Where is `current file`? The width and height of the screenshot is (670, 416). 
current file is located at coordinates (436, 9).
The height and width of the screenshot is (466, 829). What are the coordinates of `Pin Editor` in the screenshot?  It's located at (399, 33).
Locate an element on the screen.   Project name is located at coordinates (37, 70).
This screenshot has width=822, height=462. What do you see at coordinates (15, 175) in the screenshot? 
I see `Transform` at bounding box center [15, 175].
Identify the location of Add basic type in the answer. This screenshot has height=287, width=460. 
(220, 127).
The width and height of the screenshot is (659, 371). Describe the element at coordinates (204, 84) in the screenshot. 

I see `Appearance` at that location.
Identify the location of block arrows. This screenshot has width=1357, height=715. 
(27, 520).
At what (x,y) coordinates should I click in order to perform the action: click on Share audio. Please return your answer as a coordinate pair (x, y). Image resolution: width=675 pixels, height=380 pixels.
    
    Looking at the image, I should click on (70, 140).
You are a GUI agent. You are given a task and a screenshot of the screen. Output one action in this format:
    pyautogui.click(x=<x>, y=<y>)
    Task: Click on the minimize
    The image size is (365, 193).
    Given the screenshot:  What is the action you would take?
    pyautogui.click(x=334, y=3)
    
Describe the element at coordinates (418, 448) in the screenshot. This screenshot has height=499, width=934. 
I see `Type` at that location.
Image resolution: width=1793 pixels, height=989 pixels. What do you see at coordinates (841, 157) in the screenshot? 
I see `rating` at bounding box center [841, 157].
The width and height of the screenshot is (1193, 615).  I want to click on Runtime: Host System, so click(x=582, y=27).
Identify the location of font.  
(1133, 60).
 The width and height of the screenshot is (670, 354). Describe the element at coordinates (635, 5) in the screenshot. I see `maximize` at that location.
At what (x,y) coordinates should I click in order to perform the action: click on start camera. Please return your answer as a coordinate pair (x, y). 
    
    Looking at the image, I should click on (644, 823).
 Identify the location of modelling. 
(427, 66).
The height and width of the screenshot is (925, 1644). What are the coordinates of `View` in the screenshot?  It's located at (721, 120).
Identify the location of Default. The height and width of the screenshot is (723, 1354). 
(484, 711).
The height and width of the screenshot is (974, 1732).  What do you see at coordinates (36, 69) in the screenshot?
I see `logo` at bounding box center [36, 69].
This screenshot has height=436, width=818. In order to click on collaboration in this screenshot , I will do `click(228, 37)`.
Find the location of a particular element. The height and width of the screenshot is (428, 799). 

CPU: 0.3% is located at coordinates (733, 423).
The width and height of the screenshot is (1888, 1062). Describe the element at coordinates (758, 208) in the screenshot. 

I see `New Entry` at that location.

________________________

Reproduce the records above verbatim, beginning at the start of the records and ending with the line that contains "current file is". Include nothing beyond that line.

Where is `current file`? The width and height of the screenshot is (670, 416). 
current file is located at coordinates (436, 9).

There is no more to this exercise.